**Given task 1**
Please transcribe the passage on magazine audience accumulation from "Although not all" up to and including "between individual titles.".
**Given task 2**
In the passage on magazine audience accumulation, how many respondents did the Mediaxis project interview face to face?
**Given task 3**
Resume the passage on magazine audience accumulation and carry it on past its final sentence.

Two new pieces of work on audience accumulation were presented at the most recent Worldwide Readership Symposium by MRI in the United States (Baim et a!. 1999) and Mediaxis in Belgium (Debeer et al. 1999). Although the two studies were very different in their methodology, both were driven by a determination not only to investigate the issue as previous studies had done, but to incorporate the findings directly into media planning models.
The MRI study was based on over 1,000 respondents who filled in week-long diaries recording their daily reading. Relatively little was asked (the name of the magazine, issue date, whether this was the 'first time' of reading and whether the reading was at home or not). After pilot work, MRI was confident that respondents had little difficulty in reporting the correct issue date and understanding the 'first time reading' concept when it was posed to them in this way. The resulting accumulation curves sometimes suggested a slower build of audience than previous studies. As expected, the curves varied according to publication interval and content. Particularly striking were the accumulation curves by in-home/out-of-home readership, the latter being markedly slower to build and 'lagging by some 10-20% at key points after the on sale date'. A much larger scale study to capture the first-time readership of over 10,000 respondents is now planned by MRI.
In Belgium, the Mediaxis project interviewed over 2,500 respondents face to face in central locations. Each respondent was asked about up to four magazine titles that they had read, encompassing the six most recent issues of each magazine. Questions were based on the Recent Reading model followed by Through-the-Book in the same interview to enable comparison between the two. Unlike the MRI experiment, in the context of a face-to-face interview, answers to 'first-time reading' were demonstrated to be insufficiently reliable. The researchers commented: 'Using the word "first" in audience research definitely seems like asking for trouble, judging on our experience and some FRY studies.' They conclude that publishing interval and frequency of reading (i.e. regular versus occasional reading) are the most powerful determinants of accumulation, but make no mention of in-home versus out-of-home reading. On the other hand, on the basis of the sample they had, they found little evidence that socio-demographics had a b earing on accumulation. Although TV weeklies accumulated significantly faster than other types of magazine, other comparisons (apart from those between weeklies and monthlies) were not significant. Their most surprising finding was that the estimate of 'First Issue Readership' via Through-the-Book was on average 65% higher than the traditional Recent Reading estimate. It seems that there is more work to be done to understand and reconcile that comparison.
Although not all the results of these two projects are in complete accord (as has been the case with previous work into audience accumulation), both have fed directly into new work on models of audience accumulation. MRI is developing its MMF model, and Mediaxis its MagTime software. Larger-scale versions of these tests should allow for more understanding of how not only types of magazine differ, if indeed they do, but also the variation between individual titles.

**Supplied material**
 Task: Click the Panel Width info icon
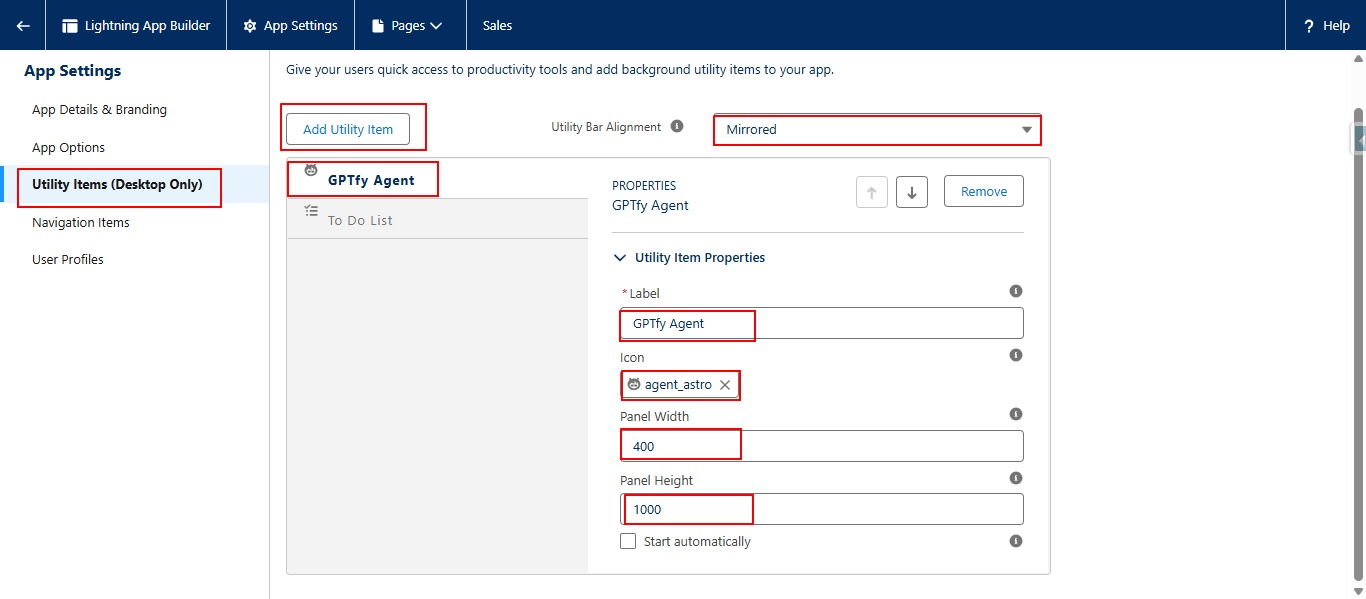point(1016,414)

**Output 1**
Although not all the results of these two projects are in complete accord (as has been the case with previous work into audience accumulation), both have fed directly into new work on models of audience accumulation. MRI is developing its MMF model, and Mediaxis its MagTime software. Larger-scale versions of these tests should allow for more understanding of how not only types of magazine differ, if indeed they do, but also the variation between individual titles.

**Output 2**
Over 2,500 respondents.

**Output 3**
A further quantified understanding of 'first-time reading' will also feed into the ongoing debate on how to improve or move away from the Recent Reading model or, indeed, whether some form of external calibration might be a more achievable option. The opportunities that panels and diaries offer to provide calibration and detail alongside the main currency have long been mooted. Such projects are expensive, of course, especially if conducted on a scale likely to be specifically rather than generally illuminating, and can only be funded if there is a strong will to do so in the market.
New technology for data collection
One of the areas where there has been most scope for development is in the use of new technology for data collection. The most notable recent development has been the introduction of Double-Screen-Computer Assisted Personal Interviewing (DS-CAPI) by the AEPM magazine survey in France from January 1999.
Single-Screen-CAPI was first used by the British National Readership Survey (NRS) in 1992. Nearly a decade later there are still only four general population readership surveys conducted by CAPI: the British NRS; the French L'Audience de la Presse Magazine (AEPM) (doublescreen); the Belgian MMP CIM; and most recently the Italian AUDIPRESS. In South Africa, CAPI trials are nearing completion with the intention to introduce CAPI in the near future. There have of course been CAPI trials elsewhere, and also trials of Computer Assisted Self Interview (CASI) and CASI Audio, in Canada and the UK, for instance. Most recently, the Dutch SummoScanner has been running parallel quantitative tests of CAPI and CASI with an additional test of CAWI (computerised self-completion on the Web) using an internet panel, CAPI@Home (Soels & Tschaoussoglou 1999). The outcome of this internet trial will be of particular interest to those considering how the internet might be used as a practical tool for readership research in the not too distant future.
In France, the guardians of the AIEPM were attracted to Double-Screen CAPI as being a potentially more efficient and respondent-friendly way of collecting data for 140 plus magazines, especially as the publishers considered it essential that each title be presented individually, rather than on a grouped title card. The interviewer reads questions from a miniaturised laptop and records the answers there. This laptop also sends images of relevant magazine mastheads, response grids and so on to a second screen in the form of a tablet propped on a stand in front of the respondent. Crucially, this second screen enabled the AEPM to implement more thorough and complex rotations of the individually presented titles than had been possible with 140 masthead cards (De Langhe & Le Van Truoc 1999). At the same time the survey could accommodate more magazines. The first year of official data has confirmed that these enhanced rotations have had the desired effect, reducing order effects for titles shown in the final quinti le over the first quintile by 39% (Marx 2000). There are still concerns, however, about the overall length of the media list.
The additional control of interviewing processes that CAPI allows is well documented and not unique to Double-Screen-CAPI. In this instance, improved control was of particular interest because the AEPM is conducted by three different research agencies. Since the introduction of CAPI, differences in the data collected by each agency at the initial readership filter question have been considerably reduced.
Overall, levels of readership at the filter question have risen for all publication groups, and this is attributed to computerised control of the process of showing mastheads. The AEPM also believes that respondents pay more attention to mastheads shown on-screen than they do to paper prompts. Not surprisingly, there are also changes in the AIR levels recorded, although here it is more difficult to untangle the specific effects of DS-CAPI from other changes to the recency question.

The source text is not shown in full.